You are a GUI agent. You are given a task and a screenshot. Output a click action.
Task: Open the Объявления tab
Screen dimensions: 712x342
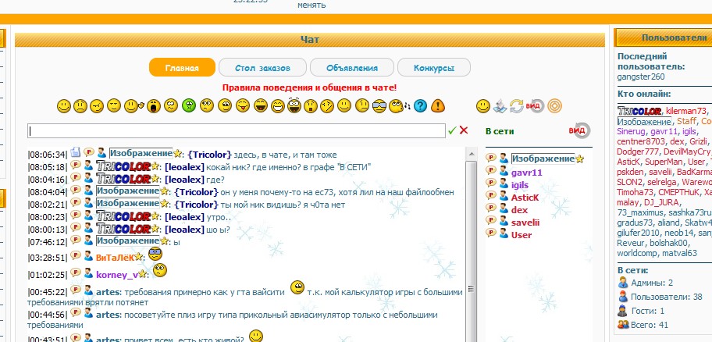pos(351,68)
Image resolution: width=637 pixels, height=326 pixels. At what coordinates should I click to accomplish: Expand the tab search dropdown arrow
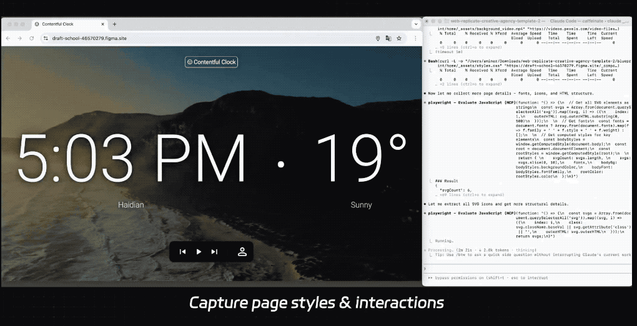(x=416, y=24)
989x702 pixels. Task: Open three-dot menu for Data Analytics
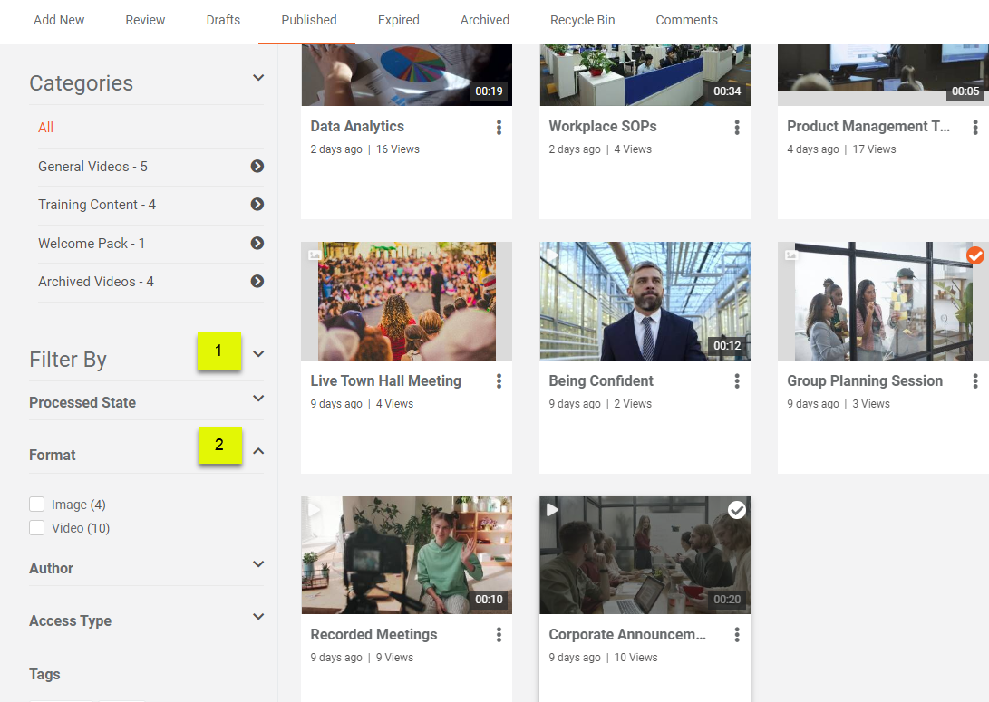pyautogui.click(x=499, y=128)
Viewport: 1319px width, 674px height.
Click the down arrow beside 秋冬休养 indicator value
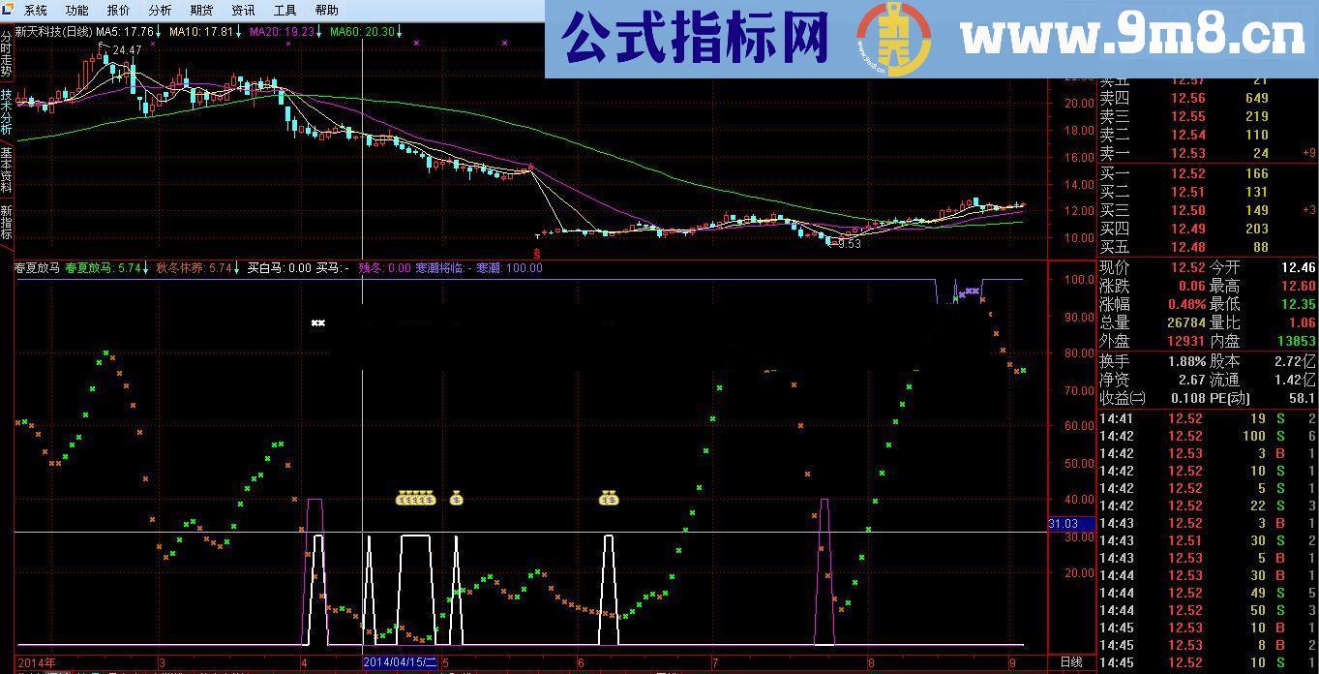(235, 268)
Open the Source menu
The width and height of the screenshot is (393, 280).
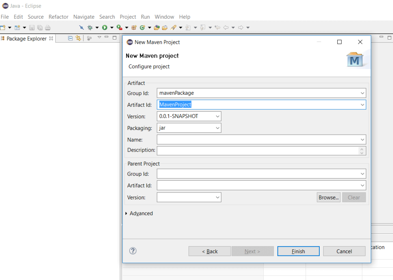pos(35,16)
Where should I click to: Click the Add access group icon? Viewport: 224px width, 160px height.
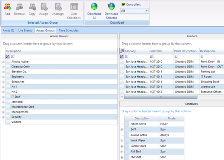tap(7, 7)
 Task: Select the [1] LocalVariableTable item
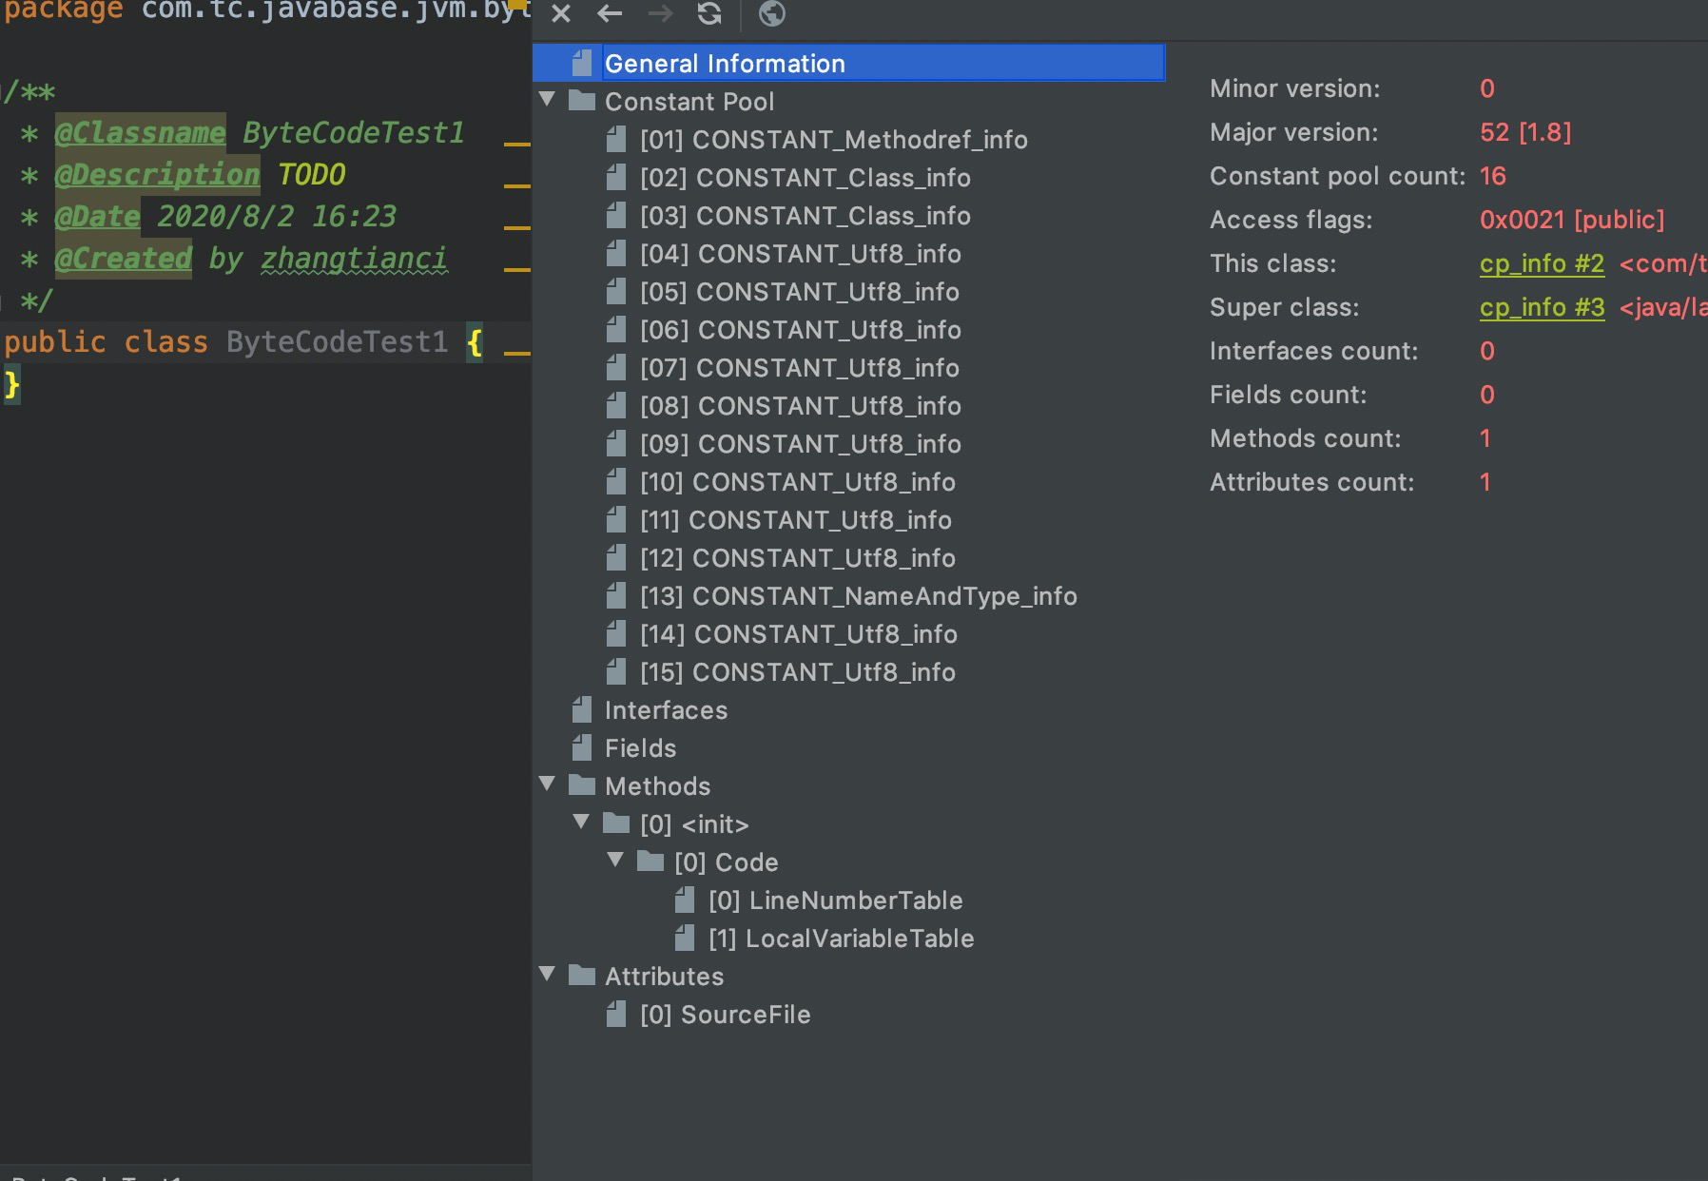(x=841, y=939)
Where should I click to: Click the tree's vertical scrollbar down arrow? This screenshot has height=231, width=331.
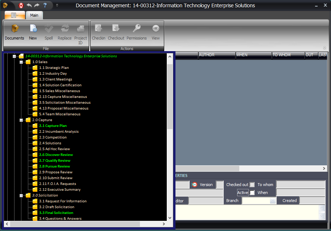[170, 218]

What you need to do: The expected answer is the line with "The width and" followed by every remaining line of the listing, each restated exactly, with all pictures dropped.

Finished exercise:
The width and height of the screenshot is (393, 280).
pos(35,16)
Where should I click to: Click the Add access group icon? Viewport: 224px width, 160px height.
tap(7, 7)
 Task: Select the [1] LocalVariableTable item
(x=841, y=939)
Where should I click to: Click the tree's vertical scrollbar down arrow? This screenshot has height=231, width=331.
[170, 218]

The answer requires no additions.